En vérité, l’influence négative de l’humain sur ce canidé est largement supérieure à toutes les menaces que ce grand prédateur pourrait poser à notre égard. La persistance d’une peur du loup chez certaines personnes serait liée à une méconnaissance de l’animal. Or, bien qu’il soit au sommet de la chaîne alimentaire, le loup cherche à éviter à tout prix la présence humaine en réagissant à celle-ci comme le ferait une proie face à la menace d’un prédateur. Plusieurs études ont d’ailleurs démontré que le loup prend la fuite lorsqu’on l’approche. Il faut dire que son odorat remarquable lui permet de nous repérer de loin, puisqu’il est capable de flairer une proie à plus de deux kilomètres de distance!

La connectivité des noyaux de conservation

Carte qui illustre la vision régionale d’Éco-corridors laurentiens, à titre de modèle seulement, en présentant les noyaux de conservation, qui ne sont pas nécessairement des aires protégées, ainsi que les corridors potentiels qui permettent leur connexion. © Éco-corridors laurentiens

Les loups ont besoin d’immenses territoires sauvages pour survivre. Afin d’assurer leur dispersion et celle de leurs gènes, il advient d’établir une meilleure connectivité entre les aires protégées pour assurer la pérennité de l’espèce, surtout dans le contexte actuel de la fragmentation des habitats du sud du Québec. Il existe plusieurs organismes qui travaillent en ce sens, dont le Réseau de milieux naturels protégés, qui a pour mission de protéger l’environnement dans l’intérêt public en soutenant et en encourageant la conservation volontaire des milieux naturels par les organismes, les municipalités, les propriétaires et les citoyen-ne-s. Tout comme la Fiducie de conservation des écosystèmes de Lanaudière, ces organismes offrent l’aide nécessaire aux propriétaires afin de préserver le couvert forestier de terres privées. Il existe différentes façons de faire pour ce type de conservation, comme le transfert de plein titre à un organisme de conservation, la réserve naturelle en milieu privée, la mise en servitude à perpétuité, la gestion en fiducie, etc.

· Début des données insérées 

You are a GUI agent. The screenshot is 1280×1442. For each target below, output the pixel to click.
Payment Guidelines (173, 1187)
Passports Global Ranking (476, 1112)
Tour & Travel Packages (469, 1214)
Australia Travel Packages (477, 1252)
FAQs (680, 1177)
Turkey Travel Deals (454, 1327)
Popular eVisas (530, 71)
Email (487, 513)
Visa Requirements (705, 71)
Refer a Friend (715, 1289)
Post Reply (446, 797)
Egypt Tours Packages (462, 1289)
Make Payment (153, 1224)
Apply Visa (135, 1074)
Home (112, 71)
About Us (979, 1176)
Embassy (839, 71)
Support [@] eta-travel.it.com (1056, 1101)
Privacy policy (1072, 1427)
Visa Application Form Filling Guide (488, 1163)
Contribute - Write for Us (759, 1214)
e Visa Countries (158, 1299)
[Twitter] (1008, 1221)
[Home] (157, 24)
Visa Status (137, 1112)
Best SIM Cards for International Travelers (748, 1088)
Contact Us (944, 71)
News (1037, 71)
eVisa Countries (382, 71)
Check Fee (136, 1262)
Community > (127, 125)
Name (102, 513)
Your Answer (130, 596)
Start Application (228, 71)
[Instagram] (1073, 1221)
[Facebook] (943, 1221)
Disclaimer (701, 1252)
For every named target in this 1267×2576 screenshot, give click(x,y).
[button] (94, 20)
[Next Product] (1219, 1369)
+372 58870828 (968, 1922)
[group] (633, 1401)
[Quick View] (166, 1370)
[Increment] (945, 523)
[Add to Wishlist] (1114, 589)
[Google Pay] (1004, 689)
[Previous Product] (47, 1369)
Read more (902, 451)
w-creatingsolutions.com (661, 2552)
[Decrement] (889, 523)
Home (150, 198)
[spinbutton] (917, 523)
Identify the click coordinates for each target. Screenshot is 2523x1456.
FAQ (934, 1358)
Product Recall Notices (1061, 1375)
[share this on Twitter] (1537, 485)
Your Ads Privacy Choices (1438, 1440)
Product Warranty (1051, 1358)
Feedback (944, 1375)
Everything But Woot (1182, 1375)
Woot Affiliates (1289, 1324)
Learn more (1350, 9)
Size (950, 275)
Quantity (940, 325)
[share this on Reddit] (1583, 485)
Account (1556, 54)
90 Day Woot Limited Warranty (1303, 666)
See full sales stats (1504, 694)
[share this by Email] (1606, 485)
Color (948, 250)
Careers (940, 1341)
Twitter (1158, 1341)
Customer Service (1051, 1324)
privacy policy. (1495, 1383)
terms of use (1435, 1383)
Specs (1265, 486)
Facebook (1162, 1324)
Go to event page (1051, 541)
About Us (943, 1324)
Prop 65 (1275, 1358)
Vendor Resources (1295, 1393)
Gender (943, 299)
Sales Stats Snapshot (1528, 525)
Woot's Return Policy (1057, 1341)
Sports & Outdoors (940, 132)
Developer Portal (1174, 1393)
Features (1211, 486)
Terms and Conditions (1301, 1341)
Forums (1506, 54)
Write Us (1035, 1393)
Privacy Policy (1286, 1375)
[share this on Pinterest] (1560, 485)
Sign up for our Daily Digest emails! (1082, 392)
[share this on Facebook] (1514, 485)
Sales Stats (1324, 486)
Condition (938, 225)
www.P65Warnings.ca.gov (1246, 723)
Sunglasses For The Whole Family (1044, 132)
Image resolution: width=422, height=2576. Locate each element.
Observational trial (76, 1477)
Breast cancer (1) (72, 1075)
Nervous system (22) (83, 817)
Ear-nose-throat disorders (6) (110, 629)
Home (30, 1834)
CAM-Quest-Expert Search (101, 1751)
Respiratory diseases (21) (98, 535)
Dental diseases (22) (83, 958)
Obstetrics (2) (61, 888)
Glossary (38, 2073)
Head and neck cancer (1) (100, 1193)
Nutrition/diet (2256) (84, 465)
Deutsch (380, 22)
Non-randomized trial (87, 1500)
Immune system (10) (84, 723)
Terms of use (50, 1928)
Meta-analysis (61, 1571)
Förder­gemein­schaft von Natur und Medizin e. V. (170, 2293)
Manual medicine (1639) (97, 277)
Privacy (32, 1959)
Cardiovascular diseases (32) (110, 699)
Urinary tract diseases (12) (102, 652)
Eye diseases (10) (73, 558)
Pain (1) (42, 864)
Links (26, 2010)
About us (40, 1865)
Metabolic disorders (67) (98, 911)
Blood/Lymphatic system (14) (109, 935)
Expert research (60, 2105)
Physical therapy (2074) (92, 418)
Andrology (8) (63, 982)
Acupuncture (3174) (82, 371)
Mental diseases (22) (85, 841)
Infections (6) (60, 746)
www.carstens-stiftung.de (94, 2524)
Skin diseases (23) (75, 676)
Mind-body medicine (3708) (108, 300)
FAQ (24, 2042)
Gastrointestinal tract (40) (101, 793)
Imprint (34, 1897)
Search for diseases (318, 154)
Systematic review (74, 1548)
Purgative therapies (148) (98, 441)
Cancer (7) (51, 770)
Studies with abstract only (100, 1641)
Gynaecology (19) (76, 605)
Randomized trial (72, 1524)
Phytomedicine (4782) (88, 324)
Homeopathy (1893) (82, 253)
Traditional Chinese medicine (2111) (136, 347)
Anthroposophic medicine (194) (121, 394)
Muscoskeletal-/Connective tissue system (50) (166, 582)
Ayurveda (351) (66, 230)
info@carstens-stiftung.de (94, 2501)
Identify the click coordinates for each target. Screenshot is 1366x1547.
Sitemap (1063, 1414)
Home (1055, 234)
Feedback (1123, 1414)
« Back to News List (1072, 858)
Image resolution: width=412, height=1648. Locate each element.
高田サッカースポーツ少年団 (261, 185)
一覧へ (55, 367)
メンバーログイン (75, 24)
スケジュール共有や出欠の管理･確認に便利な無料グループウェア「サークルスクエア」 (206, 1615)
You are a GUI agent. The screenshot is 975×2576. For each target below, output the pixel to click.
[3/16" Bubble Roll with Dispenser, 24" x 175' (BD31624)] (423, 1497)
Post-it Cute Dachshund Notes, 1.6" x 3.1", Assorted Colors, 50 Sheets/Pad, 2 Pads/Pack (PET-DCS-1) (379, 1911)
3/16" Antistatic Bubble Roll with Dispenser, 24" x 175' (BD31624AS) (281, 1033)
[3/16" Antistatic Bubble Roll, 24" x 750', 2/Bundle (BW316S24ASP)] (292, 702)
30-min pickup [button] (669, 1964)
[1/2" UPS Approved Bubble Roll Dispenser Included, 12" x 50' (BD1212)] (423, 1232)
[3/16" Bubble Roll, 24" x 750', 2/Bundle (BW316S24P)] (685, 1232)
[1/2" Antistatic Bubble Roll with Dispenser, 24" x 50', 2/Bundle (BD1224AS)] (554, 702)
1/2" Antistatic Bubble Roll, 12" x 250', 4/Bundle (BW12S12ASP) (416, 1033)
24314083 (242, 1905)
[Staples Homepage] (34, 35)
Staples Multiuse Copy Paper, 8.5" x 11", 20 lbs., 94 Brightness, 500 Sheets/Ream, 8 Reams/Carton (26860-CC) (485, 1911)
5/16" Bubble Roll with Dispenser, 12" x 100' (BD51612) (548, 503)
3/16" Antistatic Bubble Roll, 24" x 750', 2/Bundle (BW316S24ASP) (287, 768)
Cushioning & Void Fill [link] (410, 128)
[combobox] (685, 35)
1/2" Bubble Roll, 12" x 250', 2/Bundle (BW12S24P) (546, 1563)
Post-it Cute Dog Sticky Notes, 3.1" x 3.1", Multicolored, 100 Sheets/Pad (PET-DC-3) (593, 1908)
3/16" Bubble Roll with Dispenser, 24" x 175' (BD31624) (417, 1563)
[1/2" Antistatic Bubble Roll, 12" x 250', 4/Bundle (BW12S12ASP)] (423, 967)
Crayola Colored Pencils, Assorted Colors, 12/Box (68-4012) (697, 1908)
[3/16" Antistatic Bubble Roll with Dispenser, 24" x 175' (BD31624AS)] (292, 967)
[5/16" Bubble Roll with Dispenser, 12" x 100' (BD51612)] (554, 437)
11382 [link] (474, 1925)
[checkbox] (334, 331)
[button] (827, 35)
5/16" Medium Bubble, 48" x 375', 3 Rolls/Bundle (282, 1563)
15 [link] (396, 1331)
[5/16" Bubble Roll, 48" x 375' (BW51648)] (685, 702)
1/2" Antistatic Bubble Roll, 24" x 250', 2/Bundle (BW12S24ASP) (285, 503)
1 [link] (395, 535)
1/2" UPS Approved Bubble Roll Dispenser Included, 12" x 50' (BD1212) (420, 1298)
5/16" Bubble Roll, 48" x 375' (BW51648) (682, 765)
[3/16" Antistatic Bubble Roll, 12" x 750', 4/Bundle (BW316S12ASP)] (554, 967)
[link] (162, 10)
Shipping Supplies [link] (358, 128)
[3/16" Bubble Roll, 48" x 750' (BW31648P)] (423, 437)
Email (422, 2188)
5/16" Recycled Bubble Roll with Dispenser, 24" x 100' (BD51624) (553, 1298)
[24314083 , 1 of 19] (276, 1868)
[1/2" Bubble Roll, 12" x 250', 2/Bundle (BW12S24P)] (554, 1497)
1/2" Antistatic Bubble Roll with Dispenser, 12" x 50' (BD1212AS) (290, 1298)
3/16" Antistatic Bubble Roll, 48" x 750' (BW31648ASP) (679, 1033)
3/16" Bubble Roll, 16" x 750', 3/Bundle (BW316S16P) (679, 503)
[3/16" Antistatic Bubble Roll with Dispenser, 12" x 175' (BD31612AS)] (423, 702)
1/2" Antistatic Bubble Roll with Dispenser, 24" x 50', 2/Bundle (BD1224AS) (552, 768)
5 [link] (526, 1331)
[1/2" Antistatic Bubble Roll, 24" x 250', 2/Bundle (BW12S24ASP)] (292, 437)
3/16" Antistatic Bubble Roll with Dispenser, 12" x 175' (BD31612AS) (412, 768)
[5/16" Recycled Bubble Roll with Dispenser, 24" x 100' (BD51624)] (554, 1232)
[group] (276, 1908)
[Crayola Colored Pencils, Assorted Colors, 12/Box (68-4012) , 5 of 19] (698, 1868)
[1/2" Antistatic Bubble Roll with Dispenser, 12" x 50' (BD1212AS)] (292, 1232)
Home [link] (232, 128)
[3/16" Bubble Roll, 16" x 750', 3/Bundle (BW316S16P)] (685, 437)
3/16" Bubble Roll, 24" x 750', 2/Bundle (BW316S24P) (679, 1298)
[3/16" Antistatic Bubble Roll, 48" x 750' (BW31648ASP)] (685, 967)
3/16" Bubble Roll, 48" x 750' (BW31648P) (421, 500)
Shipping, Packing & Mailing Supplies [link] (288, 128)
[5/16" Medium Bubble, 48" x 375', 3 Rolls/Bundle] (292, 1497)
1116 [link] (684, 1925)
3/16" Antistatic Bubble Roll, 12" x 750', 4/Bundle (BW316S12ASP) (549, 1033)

De plus, Éco-corridors laurentiens, en partenariat avec Conservation de la Nature Canada, travaille actuellement sur un projet majeur de corridors écologiques. Il en existe plusieurs types, mais dans tous les cas, ces corridors sont des segments de terrain sur lesquels pousse une végétation naturelle majoritairement non entretenue. Ils sont essentiels pour relier les différents habitats fauniques. Les corridors écologiques permettent l’accès à de nouveaux environnements et à de nouvelles ressources, évitent l’isolement génétique et offrent le temps à la faune de s’adapter aux changements climatiques (migration vers le nord).

Les passages fauniques

Il est prouvé que les passages fauniques, couplés aux clôtures d’exclusion, sont la mesure la plus efficace pour réduire les taux de collisions avec les grands mammifères. © Shutterstock

Le réseau routier peut représenter une barrière importante ainsi qu’un risque élevé pour plusieurs espèces, particulièrement celles ayant un grand domaine vital comme le loup. Il est important de mieux sécuriser les routes en installant des passages fauniques aux endroits stratégiques, permettant ainsi aux animaux de toutes tailles de circuler au-dessus ou en dessous des grands axes sans risquer leur sécurité, ni celle des automobilistes.